The magazine also examined the thirteen players including Eric Cantona who pioneered the foreign revolution in the maiden season of the Premier League. In addition it analysed every league club in England and Scotland nominating the best and worst foreign imports.
While we’re happy no Paddies were labelled in the flop categories, there’s plenty who could have made the list for the top foreign players since the inception of the Premier League in 1992.
Leaving out names like Keane, Given, Dunne, Irwin, Duff, and McGrath reduces this usually authoritative and insightful publication to a mockery.
Here’s just a few stand-out Irishmen who have graced the English game in the Premier League era.

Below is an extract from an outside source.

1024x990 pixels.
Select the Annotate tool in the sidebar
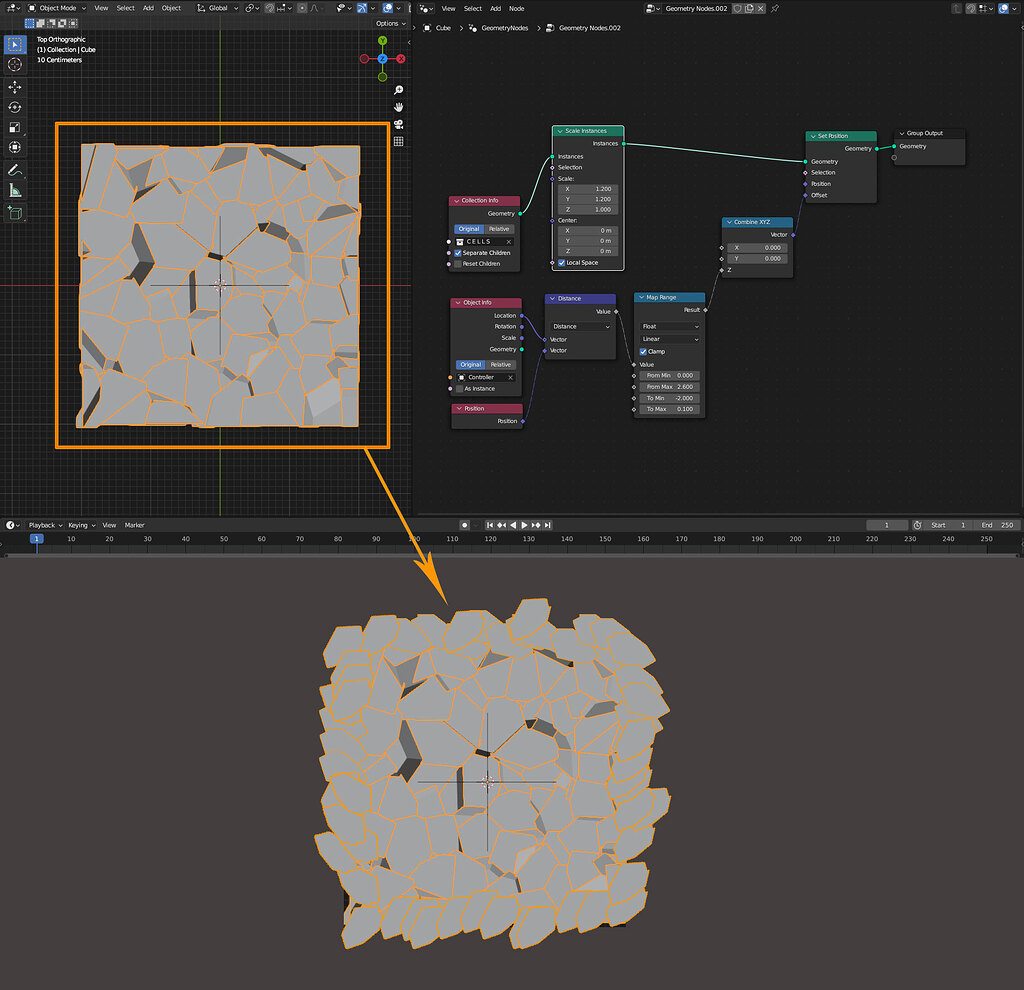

Roy Keane (Manchester United)
Arguably the most influential player during United’s enduring dominance of the Premier League, he was named in the best overseas XI by Premier League managers to celebrate 10 years of the top flight. Try tell Keano he’s considered home-grown. We can’t even claim him outside Cork.

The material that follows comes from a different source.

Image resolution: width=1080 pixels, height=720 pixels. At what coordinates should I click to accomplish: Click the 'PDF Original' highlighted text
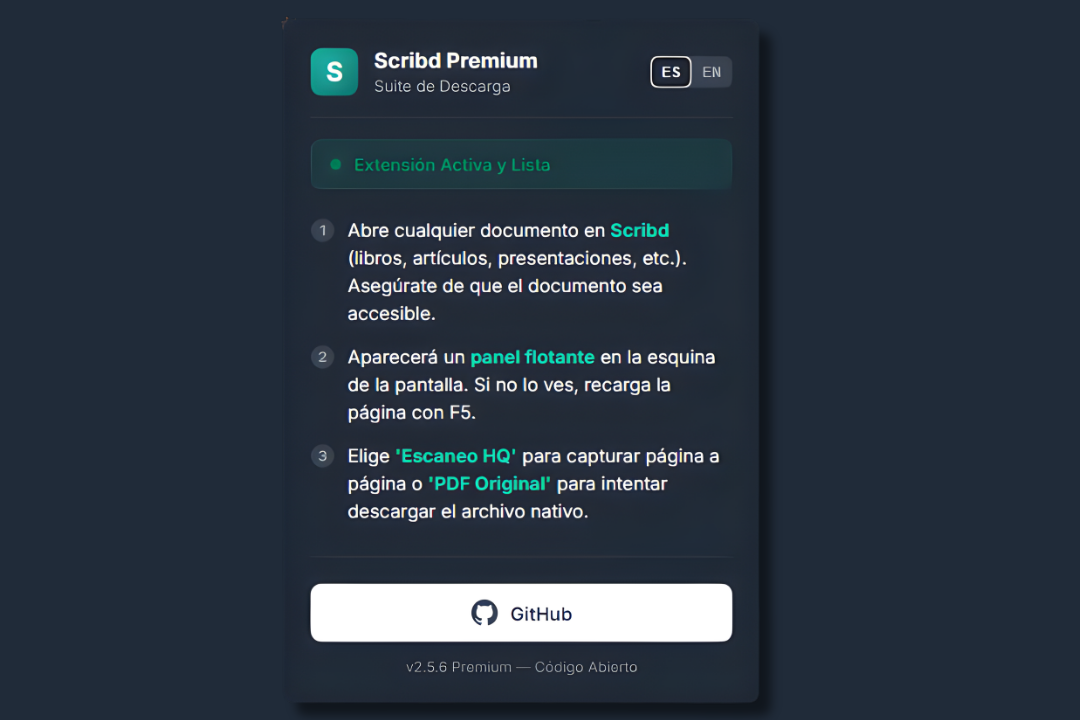pyautogui.click(x=489, y=484)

Denis Irwin (Manchester United)
Lauded by Alex Ferguson as one of his greatest signings. Irwin won 7 Premier League titles, three FA Cups, the Champions League, and a host of other trophies. Further ridiculing Four Four Two, Irwin was named in the Premier League Team of the Decade in 2002.
Shay Given (Newcastle)
We could claim he single-handedly, sometimes literally, kept Newcastle in the Premier League for many seasons playing behind a porous defence including the likes of Sebastien Bassong and Titus Bramble. He was named in the PFA Team of the Year in 2002 and 2006 when he was also named Newcastle player-of the-year
Robbie Keane (Tottenham Hotspur)
His return to White Hart Lane didn’t go so well but first time around Keane was a revelation finishing as the club’s top scorer with 13 goals in 2002, a feat he repeated in his second campaign finishing on 16 goals. In 2006 he finished as the fourth top scorer in the league and earned the vice-captaincy at Spurs. Keane posted his highest ever tally of 22 goals in the 2007 season and later the same year he scored his 100th Premier League goal. The Tallaghtman was the first Spurs player to win club Player of the Year awards on three occasions.
Damien Duff (Blackburn Rovers)
Signed as a trainee, Duffer won the man-of-the-match award on his first team début at the age of 18. In more than 180 appearances for Blackburn, he helped them to the League Cup title in 2002 and finished the club’s top scorer a year later which saw him signed by Chelsea with whom he won the Premier League title.
Richard Dunne (Manchester City)
Dunne made over 350 first team appearances for City. In the days before the middle-eastern money, Dunne was the first City player to win four consecutive club Player of the Year awards from 2004-8 and was named club captain at the age of 26. He was also named in the PFA Team of the Year in 2010.
Paul McGrath (Aston Villa)
Although his time at Villa spanned just a few years of the Premier League era, he is regarded as one of the greatest players in the club’s history. Nicknamed ‘God,’ McGrath was named as the PFA Player of the Year in 1993, his second time to win the award, in the season Villa finished runners-up. They still chant his name at Villa Park.